Yes.  Thank you Sir.  I’ll have another.

So, this is a totally open thread because I’m probably having another challenging day while you’re reading this.  What’s on your reading and blogging list today?


17 Comments on “Wednesday Reads: Like the Dormouse said, feed your head …”

  1. joanelle says:

    I loved the Boys in the Boat, the Invention of Wings, the Nightingale, the Orphan Train, but I don’t know your brother-in-law so I don’t know if any of these would prove interesting to him – hope this is a better day ☺️

  2. janicen says:

    My latest book recommendation is “The Nightingale” by Kristin Hannah. If you like WWII stuff, and who doesn’t?, this one is excellent telling the story of the war and how ordinary people in France were affected. It’s the first WWII novel I’ve read which tells the story of the war from the perspective of two women and how they navigated the incredible hardship and pressure, and what they did to survive and protect those they loved. It’s really well written too.

  3. janicen says:

    The story of the Olympic rowers is truly inspiring! I love that they crowd sourced the funding for the trip to Berlin!

  4. Pat Johnson says:

    Remember when Howard Dean lost his bid for the presidency when he let out a “loud whoop” for winning votes in his quest for the White House? Based on that alone he was soon gone as a candidate.

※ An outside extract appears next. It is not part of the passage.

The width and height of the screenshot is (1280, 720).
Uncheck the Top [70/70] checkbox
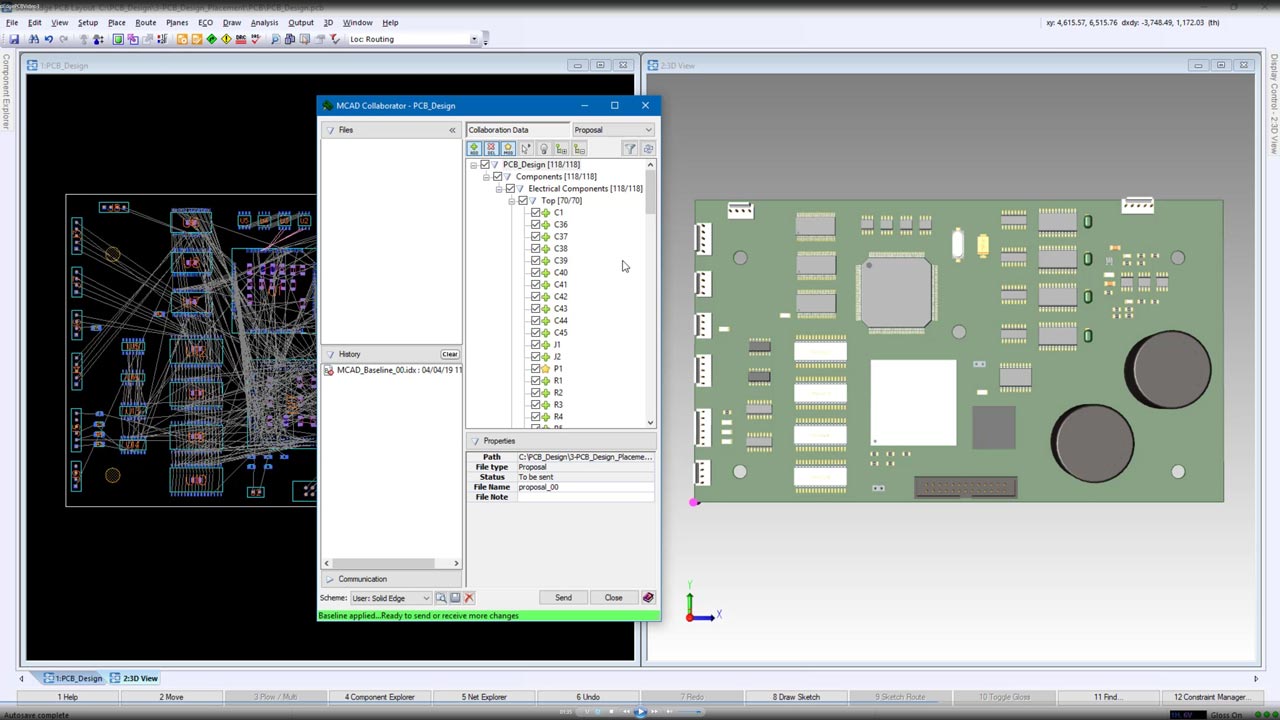pyautogui.click(x=523, y=201)
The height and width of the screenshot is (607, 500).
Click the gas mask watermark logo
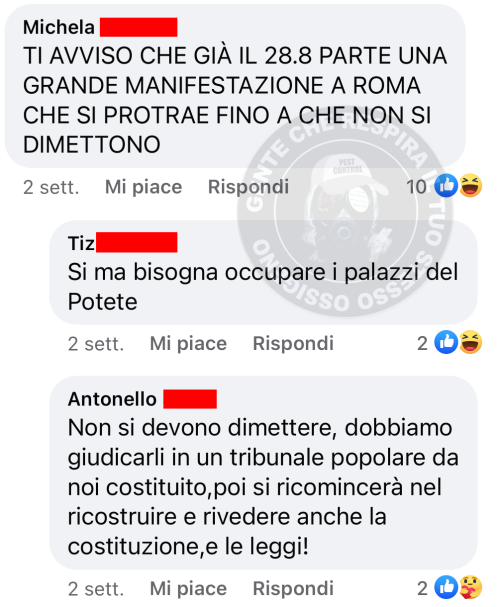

    Fast forward to today and we have Donald Trump accused in court documents of marital rape, comments dismissing John McCain’s war record, using words like “loser, stupid, liars” in describing his opponents and his non stop bragging about his “awesome” abilities, wealth, and intelligence and this only drives up his ratings within the GOP. Unimaginable.

    What is wrong with people when even considering this blowhard’s chances of holding the highest office in the land and crowning this sexist, racist egotistical crazy as the number one presidential candidate. Yes, it is entertaining to a certain degree however it is dangerous to even begin to envision this man as “the leader of the free world”.

    He has proven to be a liar. His treatment of women is abhorrent. He has yet to offer one solution to the issues at hand and is allowed to ramble on and on taking shots at his opponents and yet is leading in the polls.

    Something as insignificant as a man letting out a war whoop in celebrating a victory was enough to toss him aside yet this lying sack of manure is far ahead of his opponents based on his egregious behavior and finds his supporters referring to his behavior and statements as “truth telling”.

    American voters get what they deserve and heaven help us all if this guy succeeds.

    • dakinikat says:

      All the Republican candidates say perfectly insane things daily. It’s disheartening to see one of the two major parties go completely off the rails. They say horribly racist and misogynist things. They spew economic nonsense. They basically represent religious extremism. Huckabee said the Iran deal was sending Israel to the ovens. We never had issues with any of these countries until a bunch of Europeans overthrew Palestine with the original tactics of terrorists. Why can’t we divorce religious craziness from our foreign policies? He will be the first person wanting Israel blown up if the ever rebuild that silly old Temple on that Muslim holy place.

    • NW Luna says:

      I don’t understand it either. Trump and all his Republican cronies are full of hate and they utterly lack any insight into what to do to make things better for Americans, excepting of course the rich. Either they are clueless, or they don’t care, or — more likely — both.

  5. NW Luna says:

    Thanks for the info on Jamestown – intriguing.